▸ **Records provided**

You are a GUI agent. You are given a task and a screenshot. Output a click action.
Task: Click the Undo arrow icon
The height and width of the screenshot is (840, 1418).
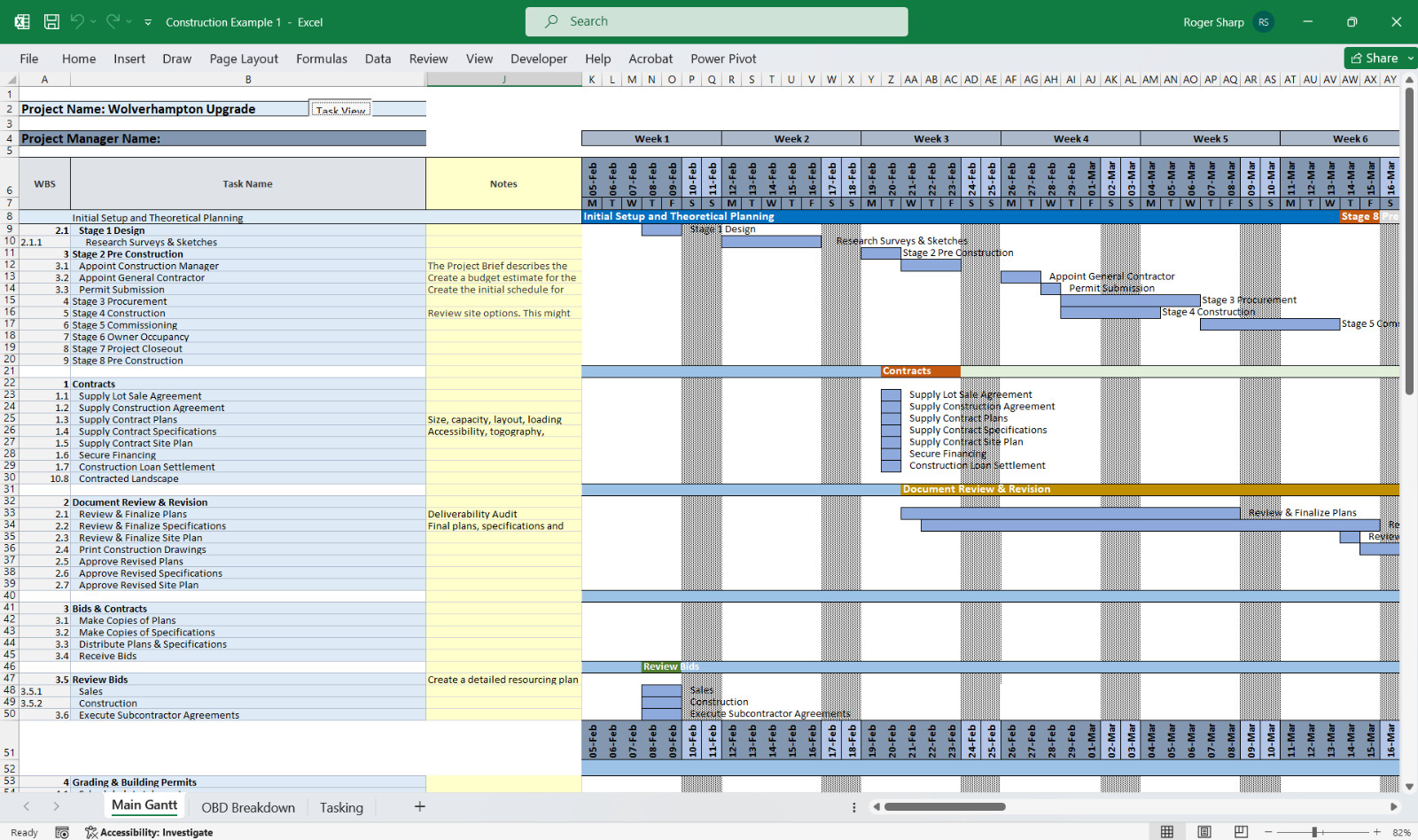click(77, 21)
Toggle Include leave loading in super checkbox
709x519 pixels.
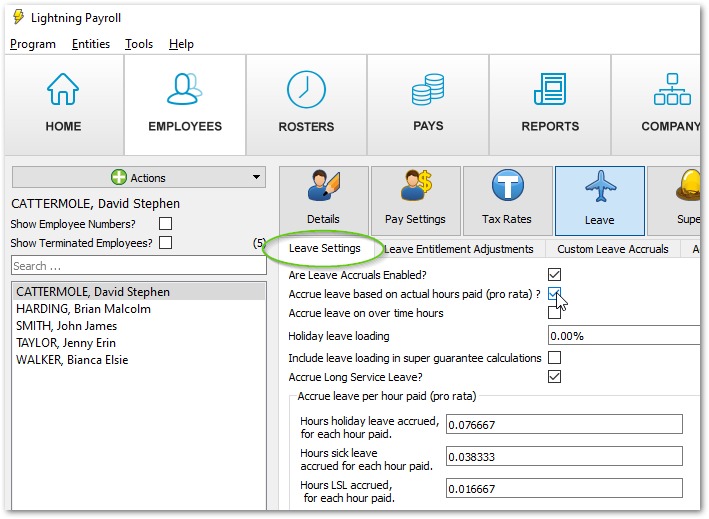554,358
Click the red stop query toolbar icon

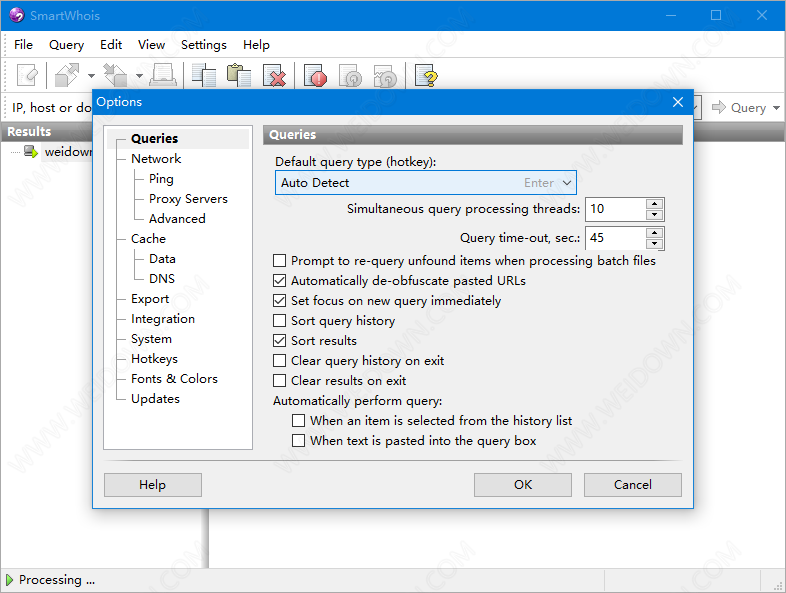pyautogui.click(x=316, y=75)
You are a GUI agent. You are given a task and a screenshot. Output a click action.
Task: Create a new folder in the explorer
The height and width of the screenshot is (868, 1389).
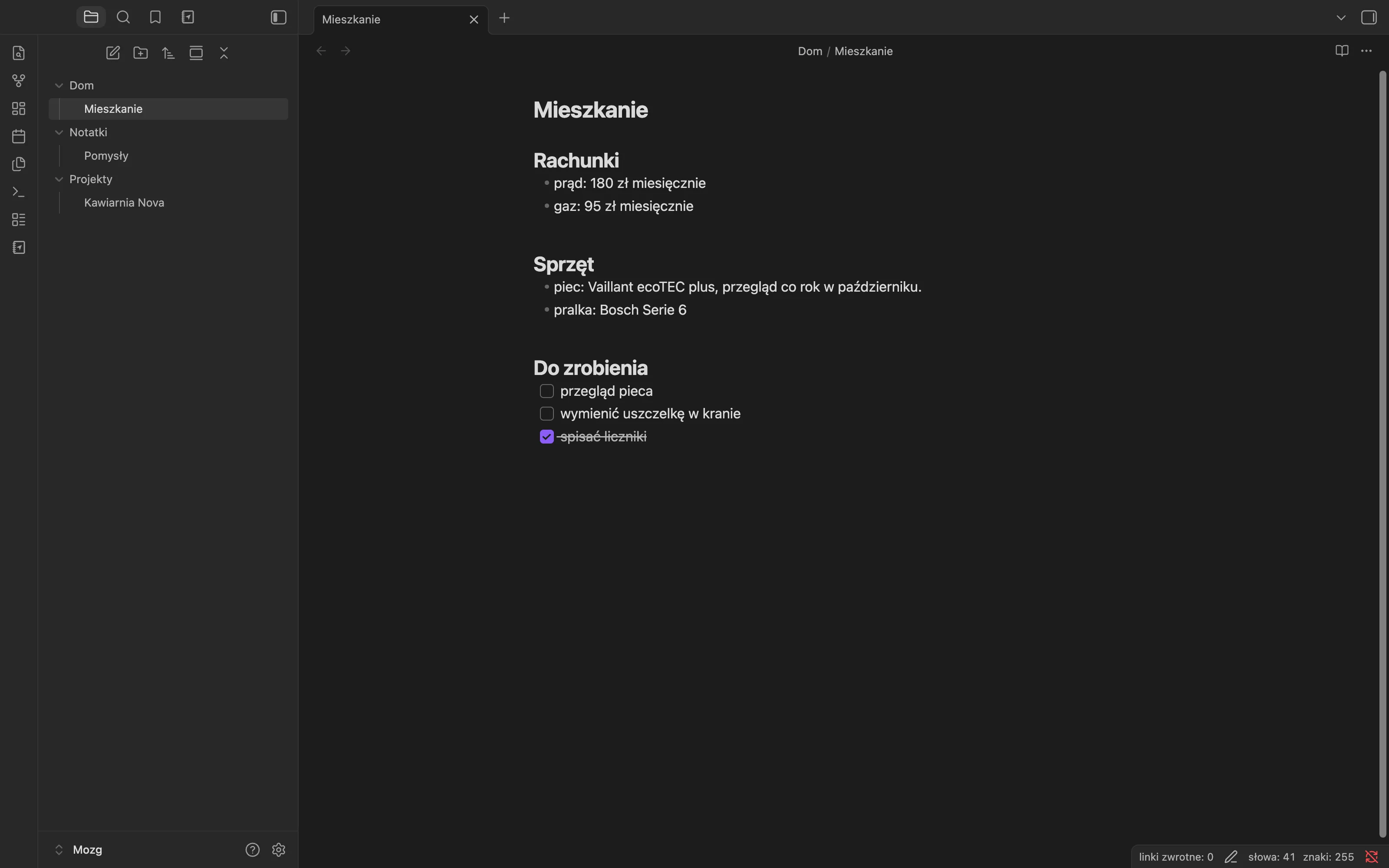click(141, 53)
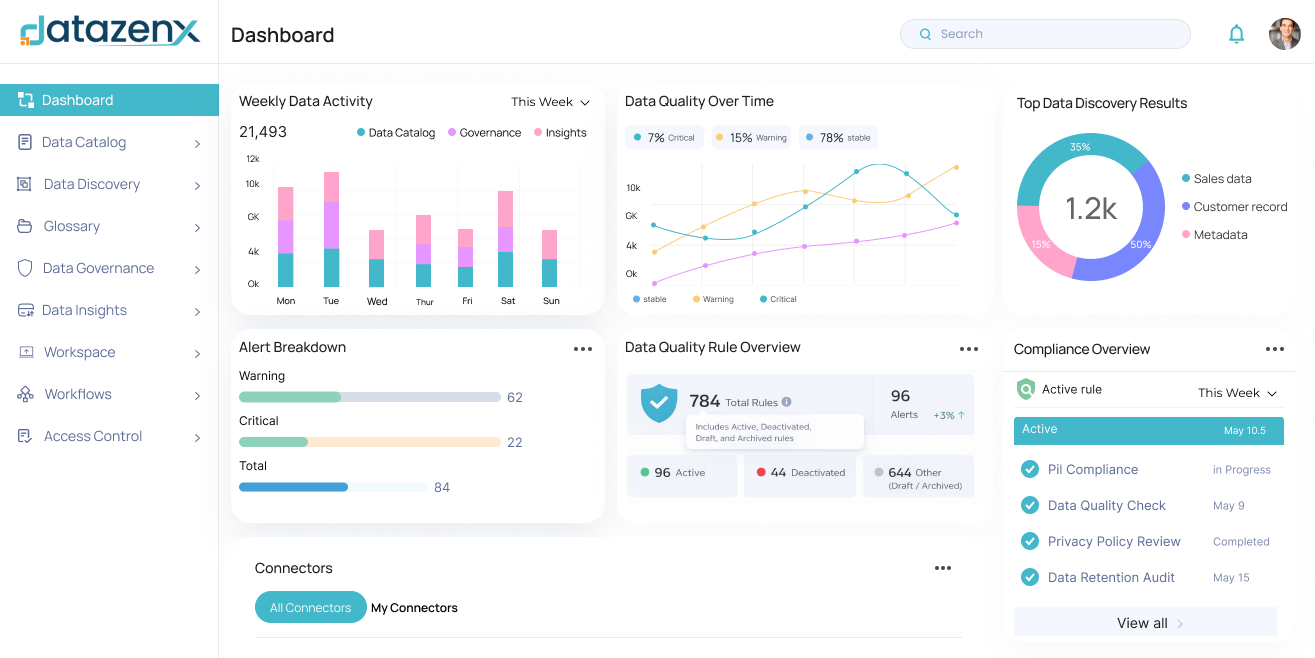The height and width of the screenshot is (658, 1315).
Task: Toggle the Data Retention Audit checkmark
Action: click(x=1029, y=577)
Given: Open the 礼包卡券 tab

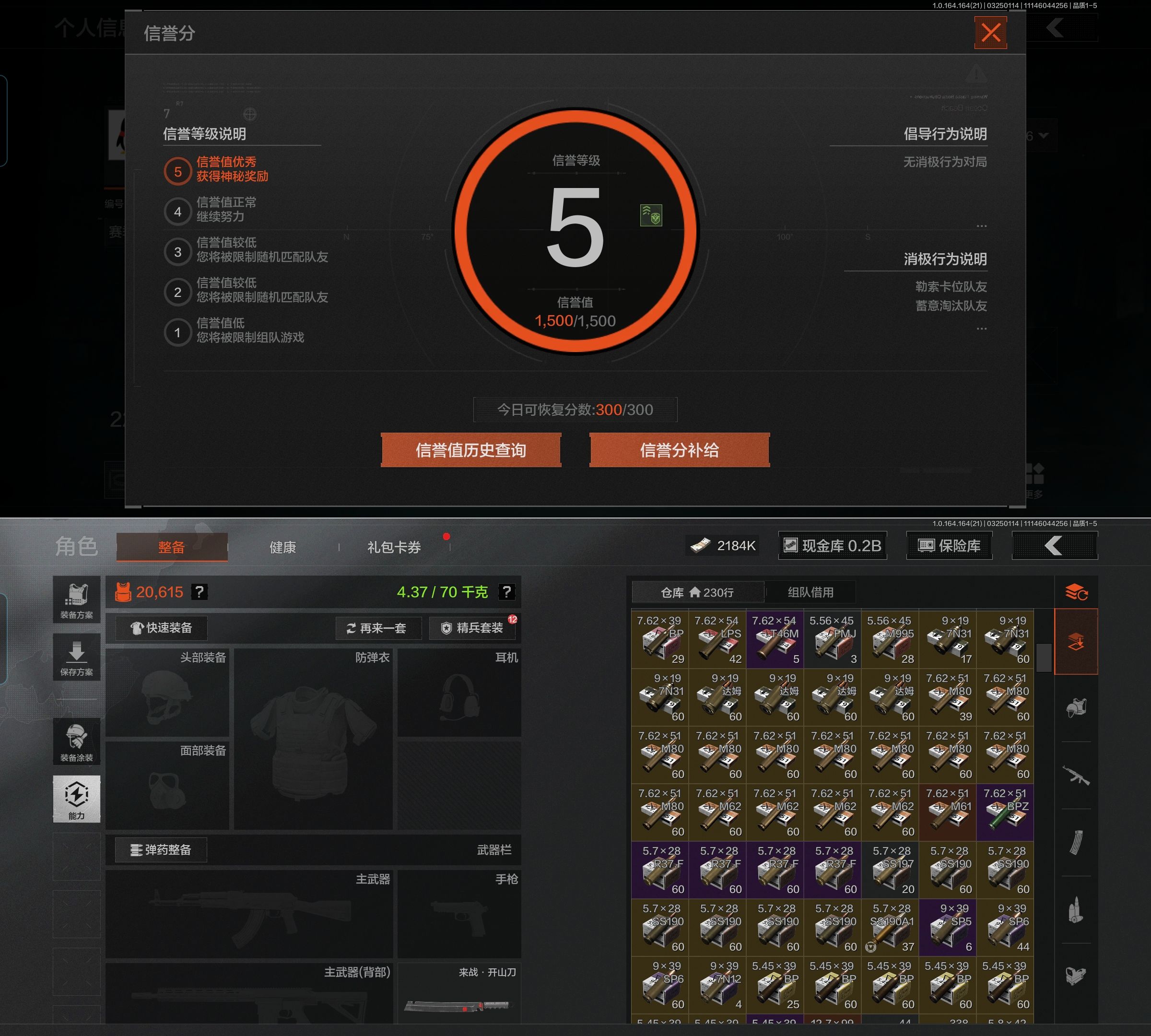Looking at the screenshot, I should pyautogui.click(x=394, y=547).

▸ **What you have to do**
Pick out each line above that contains the word "icon", and copy those lines in their original order.

▸ **Correct output**
Task: Click the Undo arrow icon
Click the red stop query toolbar icon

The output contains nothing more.